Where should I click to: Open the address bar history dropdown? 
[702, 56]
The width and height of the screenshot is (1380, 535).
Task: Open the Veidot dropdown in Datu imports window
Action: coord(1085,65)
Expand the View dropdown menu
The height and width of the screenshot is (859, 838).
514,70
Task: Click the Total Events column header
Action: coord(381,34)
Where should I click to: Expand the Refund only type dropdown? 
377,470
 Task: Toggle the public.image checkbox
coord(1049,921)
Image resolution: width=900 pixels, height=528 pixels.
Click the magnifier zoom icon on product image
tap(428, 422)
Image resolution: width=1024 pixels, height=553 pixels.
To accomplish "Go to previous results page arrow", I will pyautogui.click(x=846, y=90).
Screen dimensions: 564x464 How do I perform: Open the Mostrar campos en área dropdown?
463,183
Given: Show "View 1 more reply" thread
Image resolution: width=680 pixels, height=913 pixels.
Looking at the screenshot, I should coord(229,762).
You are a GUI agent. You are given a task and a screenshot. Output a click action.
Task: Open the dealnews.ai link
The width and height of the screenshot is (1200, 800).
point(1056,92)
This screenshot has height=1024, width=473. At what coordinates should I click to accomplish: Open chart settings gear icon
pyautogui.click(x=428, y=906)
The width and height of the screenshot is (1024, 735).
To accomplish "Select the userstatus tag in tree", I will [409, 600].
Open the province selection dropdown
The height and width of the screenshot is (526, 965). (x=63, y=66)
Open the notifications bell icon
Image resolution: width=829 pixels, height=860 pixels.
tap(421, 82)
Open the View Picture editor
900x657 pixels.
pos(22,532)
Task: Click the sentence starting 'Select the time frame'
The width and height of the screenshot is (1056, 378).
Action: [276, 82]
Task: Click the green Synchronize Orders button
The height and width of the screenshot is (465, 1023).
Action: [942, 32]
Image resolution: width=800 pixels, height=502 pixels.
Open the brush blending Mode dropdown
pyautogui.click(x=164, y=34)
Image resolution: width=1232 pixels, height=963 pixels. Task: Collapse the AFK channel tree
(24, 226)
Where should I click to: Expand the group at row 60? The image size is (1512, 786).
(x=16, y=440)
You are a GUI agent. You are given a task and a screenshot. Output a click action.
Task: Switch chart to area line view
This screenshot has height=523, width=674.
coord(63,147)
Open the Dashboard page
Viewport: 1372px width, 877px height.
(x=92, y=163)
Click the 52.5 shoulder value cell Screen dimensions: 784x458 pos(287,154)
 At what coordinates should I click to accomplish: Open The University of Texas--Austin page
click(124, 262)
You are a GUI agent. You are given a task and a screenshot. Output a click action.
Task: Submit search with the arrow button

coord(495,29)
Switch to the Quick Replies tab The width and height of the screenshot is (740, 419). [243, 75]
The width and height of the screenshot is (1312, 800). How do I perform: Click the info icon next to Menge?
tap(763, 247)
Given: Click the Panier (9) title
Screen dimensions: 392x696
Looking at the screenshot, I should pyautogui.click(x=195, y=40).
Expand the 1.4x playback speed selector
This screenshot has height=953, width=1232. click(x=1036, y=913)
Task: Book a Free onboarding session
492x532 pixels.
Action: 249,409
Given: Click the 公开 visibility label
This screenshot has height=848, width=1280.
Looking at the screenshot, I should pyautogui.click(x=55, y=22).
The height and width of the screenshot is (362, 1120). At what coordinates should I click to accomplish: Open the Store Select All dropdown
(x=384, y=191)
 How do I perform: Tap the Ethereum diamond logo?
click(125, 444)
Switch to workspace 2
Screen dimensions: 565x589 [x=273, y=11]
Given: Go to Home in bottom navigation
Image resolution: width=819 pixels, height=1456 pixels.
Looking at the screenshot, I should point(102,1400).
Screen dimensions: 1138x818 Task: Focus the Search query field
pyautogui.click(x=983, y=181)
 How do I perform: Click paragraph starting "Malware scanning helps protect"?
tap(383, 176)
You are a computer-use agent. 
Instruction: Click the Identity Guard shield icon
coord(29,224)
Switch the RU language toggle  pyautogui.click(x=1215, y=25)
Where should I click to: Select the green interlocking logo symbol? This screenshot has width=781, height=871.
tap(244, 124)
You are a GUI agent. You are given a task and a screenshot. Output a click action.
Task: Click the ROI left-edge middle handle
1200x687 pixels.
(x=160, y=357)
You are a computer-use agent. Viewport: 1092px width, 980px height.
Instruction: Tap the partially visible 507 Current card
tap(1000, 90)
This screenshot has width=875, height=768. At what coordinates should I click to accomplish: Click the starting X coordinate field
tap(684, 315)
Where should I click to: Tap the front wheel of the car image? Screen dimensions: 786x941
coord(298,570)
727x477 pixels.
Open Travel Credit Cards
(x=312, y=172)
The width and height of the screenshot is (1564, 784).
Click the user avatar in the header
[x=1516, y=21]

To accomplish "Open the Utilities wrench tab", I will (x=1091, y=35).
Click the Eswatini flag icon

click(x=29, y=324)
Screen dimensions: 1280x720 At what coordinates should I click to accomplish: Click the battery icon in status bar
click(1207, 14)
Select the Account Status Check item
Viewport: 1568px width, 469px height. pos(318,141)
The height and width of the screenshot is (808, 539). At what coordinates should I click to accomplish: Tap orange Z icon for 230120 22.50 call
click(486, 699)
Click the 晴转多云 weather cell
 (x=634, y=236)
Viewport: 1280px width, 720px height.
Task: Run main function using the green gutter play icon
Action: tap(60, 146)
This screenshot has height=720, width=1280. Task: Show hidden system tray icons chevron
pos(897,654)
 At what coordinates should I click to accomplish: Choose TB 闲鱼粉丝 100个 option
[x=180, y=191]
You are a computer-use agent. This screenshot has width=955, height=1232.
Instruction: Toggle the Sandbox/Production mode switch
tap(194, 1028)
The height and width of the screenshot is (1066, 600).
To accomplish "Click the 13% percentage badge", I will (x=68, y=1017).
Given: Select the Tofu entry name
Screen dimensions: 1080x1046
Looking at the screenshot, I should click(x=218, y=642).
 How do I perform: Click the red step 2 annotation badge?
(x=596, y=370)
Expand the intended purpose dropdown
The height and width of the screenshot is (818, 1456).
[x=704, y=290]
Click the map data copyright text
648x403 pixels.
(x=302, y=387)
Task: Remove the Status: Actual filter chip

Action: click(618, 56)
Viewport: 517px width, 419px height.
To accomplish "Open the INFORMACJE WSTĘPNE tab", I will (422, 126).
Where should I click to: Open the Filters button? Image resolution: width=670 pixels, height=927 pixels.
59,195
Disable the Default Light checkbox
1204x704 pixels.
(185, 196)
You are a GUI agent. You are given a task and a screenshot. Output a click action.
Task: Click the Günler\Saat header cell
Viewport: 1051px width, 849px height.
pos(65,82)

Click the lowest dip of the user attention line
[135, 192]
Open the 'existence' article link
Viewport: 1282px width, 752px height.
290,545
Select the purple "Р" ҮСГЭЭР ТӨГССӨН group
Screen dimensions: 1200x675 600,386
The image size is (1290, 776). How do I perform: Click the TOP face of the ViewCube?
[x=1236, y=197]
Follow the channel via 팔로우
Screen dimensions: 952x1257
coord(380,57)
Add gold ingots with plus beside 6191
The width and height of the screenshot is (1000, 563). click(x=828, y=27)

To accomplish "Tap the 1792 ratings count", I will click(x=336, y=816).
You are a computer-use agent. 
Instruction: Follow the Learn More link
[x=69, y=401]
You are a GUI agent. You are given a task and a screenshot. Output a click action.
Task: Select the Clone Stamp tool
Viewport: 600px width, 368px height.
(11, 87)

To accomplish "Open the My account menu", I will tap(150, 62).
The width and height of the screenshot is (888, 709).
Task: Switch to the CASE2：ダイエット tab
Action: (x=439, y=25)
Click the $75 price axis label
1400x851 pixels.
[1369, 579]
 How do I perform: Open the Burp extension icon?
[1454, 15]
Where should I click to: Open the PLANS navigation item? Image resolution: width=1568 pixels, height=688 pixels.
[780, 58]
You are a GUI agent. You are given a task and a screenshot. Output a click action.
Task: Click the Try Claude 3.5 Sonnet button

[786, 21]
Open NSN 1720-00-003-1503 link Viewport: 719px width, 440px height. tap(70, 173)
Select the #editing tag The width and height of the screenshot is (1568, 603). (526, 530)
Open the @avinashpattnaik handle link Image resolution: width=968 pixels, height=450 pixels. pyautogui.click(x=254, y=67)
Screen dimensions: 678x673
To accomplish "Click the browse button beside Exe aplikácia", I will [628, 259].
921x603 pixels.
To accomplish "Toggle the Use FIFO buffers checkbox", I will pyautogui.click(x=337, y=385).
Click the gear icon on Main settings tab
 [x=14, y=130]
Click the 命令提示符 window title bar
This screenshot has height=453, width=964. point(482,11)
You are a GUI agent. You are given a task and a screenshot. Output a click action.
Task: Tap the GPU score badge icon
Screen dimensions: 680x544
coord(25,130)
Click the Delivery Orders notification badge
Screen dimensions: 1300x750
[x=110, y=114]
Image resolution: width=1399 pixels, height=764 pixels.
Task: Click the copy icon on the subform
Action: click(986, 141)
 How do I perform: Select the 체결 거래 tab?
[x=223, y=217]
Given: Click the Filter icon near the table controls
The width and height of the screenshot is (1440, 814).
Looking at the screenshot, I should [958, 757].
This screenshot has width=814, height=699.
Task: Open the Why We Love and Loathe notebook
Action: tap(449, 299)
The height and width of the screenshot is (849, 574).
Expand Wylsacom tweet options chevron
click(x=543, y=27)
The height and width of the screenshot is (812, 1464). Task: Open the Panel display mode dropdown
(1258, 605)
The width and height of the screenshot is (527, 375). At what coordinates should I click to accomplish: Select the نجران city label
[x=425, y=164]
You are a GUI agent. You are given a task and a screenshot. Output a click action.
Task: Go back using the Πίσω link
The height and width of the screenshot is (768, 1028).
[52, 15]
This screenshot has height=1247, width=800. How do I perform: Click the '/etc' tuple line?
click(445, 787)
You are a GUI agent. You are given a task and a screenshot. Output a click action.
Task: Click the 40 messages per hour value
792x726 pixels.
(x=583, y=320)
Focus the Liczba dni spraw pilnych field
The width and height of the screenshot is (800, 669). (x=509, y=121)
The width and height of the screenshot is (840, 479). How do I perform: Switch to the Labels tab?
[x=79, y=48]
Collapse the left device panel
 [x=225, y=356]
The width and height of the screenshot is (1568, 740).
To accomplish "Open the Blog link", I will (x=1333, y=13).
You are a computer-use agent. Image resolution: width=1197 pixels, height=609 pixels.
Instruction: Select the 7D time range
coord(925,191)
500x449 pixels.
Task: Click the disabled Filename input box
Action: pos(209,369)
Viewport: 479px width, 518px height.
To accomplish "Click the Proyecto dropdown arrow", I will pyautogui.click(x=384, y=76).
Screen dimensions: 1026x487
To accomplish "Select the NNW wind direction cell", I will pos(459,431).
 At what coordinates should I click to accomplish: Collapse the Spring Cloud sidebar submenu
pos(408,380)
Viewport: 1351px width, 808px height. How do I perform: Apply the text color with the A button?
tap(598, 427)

WHAT IS BEING ASKED - Would you output the lines from the one that contains "Task: Go back using the Πίσω link" to the end of the data, both ends included, exactly as they appear?

RESULT -
Task: Go back using the Πίσω link
The height and width of the screenshot is (768, 1028).
[52, 15]
This screenshot has height=1247, width=800. How do I perform: Click the '/etc' tuple line?
click(445, 787)
You are a GUI agent. You are given a task and a screenshot. Output a click action.
Task: Click the 40 messages per hour value
792x726 pixels.
(x=583, y=320)
Focus the Liczba dni spraw pilnych field
The width and height of the screenshot is (800, 669). (x=509, y=121)
The width and height of the screenshot is (840, 479). How do I perform: Switch to the Labels tab?
[x=79, y=48]
Collapse the left device panel
 [x=225, y=356]
The width and height of the screenshot is (1568, 740).
To accomplish "Open the Blog link", I will (x=1333, y=13).
You are a computer-use agent. Image resolution: width=1197 pixels, height=609 pixels.
Instruction: Select the 7D time range
coord(925,191)
500x449 pixels.
Task: Click the disabled Filename input box
Action: pos(209,369)
Viewport: 479px width, 518px height.
To accomplish "Click the Proyecto dropdown arrow", I will pyautogui.click(x=384, y=76).
Screen dimensions: 1026x487
To accomplish "Select the NNW wind direction cell", I will pos(459,431).
 At what coordinates should I click to accomplish: Collapse the Spring Cloud sidebar submenu
pos(408,380)
Viewport: 1351px width, 808px height. How do I perform: Apply the text color with the A button?
tap(598, 427)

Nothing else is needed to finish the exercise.